KUALA LUMPUR: Just hours after declaring to the media he will not apologise, Datuk Mohamad Aziz (BN--Sri Gading) yesterday retracted his statement questioning if Bersih chairman Datuk S. Ambiga could be hanged for treason.
Mohamad withdrew the statement, which sparked an uproar when first uttered in the Dewan Rakyat on Tuesday, at the behest of deputy speaker Datuk Dr Wan Junaidi Tuanku Jaafar after the matter was brought up by Lim Guan Eng (DAP--Bagan) in Dewan Rakyat yesterday.
Lim had asked Wan Junaidi to issue a ruling on Mohamad's statement.
"In this case, Sri Gading was just asking if it could be done or not," Wan Junaidi said, adding, "however, I do not agree with extreme statements. As a speaker I agree that members of parliament must be moderate. As such, I ask Sri Gading to stand. I want it retracted."
Mohamad then made a brief but spirited claim that the issue had been twisted by DAP into a racial issue as it was a racist party.
Mohamad said: "I just asked 'should'. I have not yet even accused her (Ambiga) of being guilty. Should Ambiga be considered a traitor to the Yang di--Pertuan Agung? If not, then she shouldn't be punished.

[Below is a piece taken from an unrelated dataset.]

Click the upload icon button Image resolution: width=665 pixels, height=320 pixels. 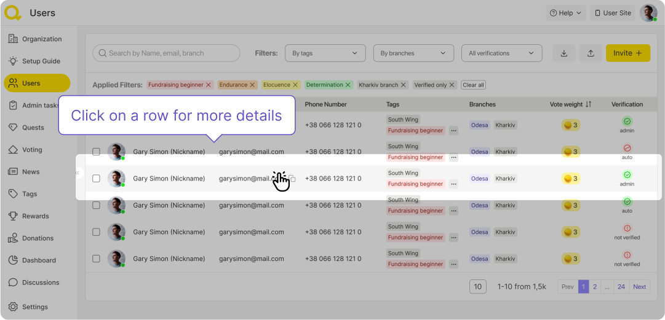pyautogui.click(x=591, y=53)
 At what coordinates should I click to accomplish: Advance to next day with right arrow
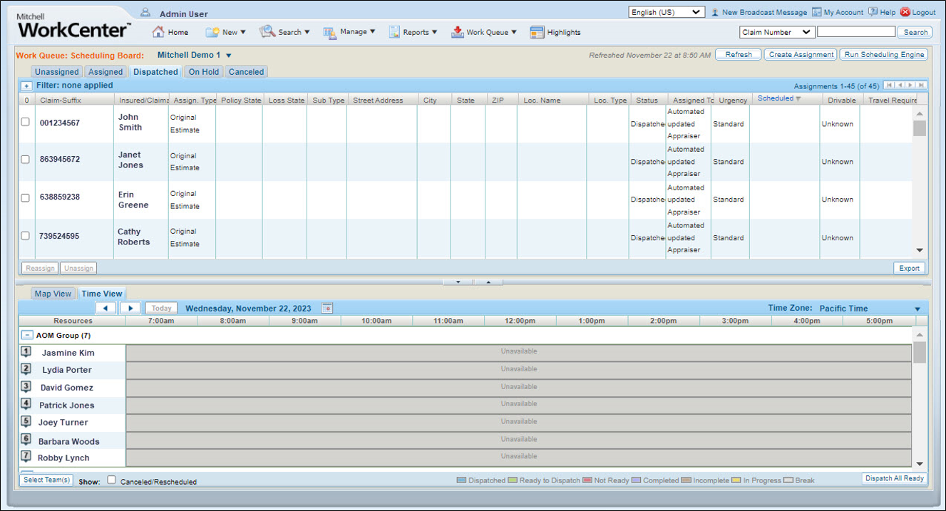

"I am a disciplined citizen from a disciplined party and in relation to that comment, if it is insulting to my Indian friends, insulting to the MIC leaders and PPP, and in respect for the spirit of understanding within Barisan Nasional, I retract all my statements made on June 26."
Wan Junaidi then said he considered the matter closed and told the members of parliament present not to bring the matter up during Parliament proceedings again.
Mohamad had, just hours before, held a press conference at Parliament lobby in which he stated he did not have to issue an apology as he had simply asked if Ambiga could be sentenced to hang if found guilty of treason against the Yang di--Pertuan Agong and that his statement had nothing to do with race, religion or gender.
Mohamad told reporters he was simply asking a question on the matter of national security and sovereignty as he said the act by rioters on April 28 could be considered treason towards the Agong.
He further agreed with a statement released by BN secretary--general Tengku Adnan Tengku Mansor yesterday that the controversial statement was not the coalition's stand on the matter.
"He is right to say that it was my personal statement and I support his statement, because it clearly says that we uphold the rights enshrined in the constitution.
I hope this clears things," Mohamad said.
The issue began when on June 26, Mohamad had said, "Apakah Ambiga tidak boleh kita anggap penderhaka kepada Duli Yang Maha Mulia Yang di--Pertuan Agong dan hukum gantung kepada dia? (Why can't Ambiga be considered a traitor to the Yang di--Pertuan and be punished by hanging?)" in Parliament.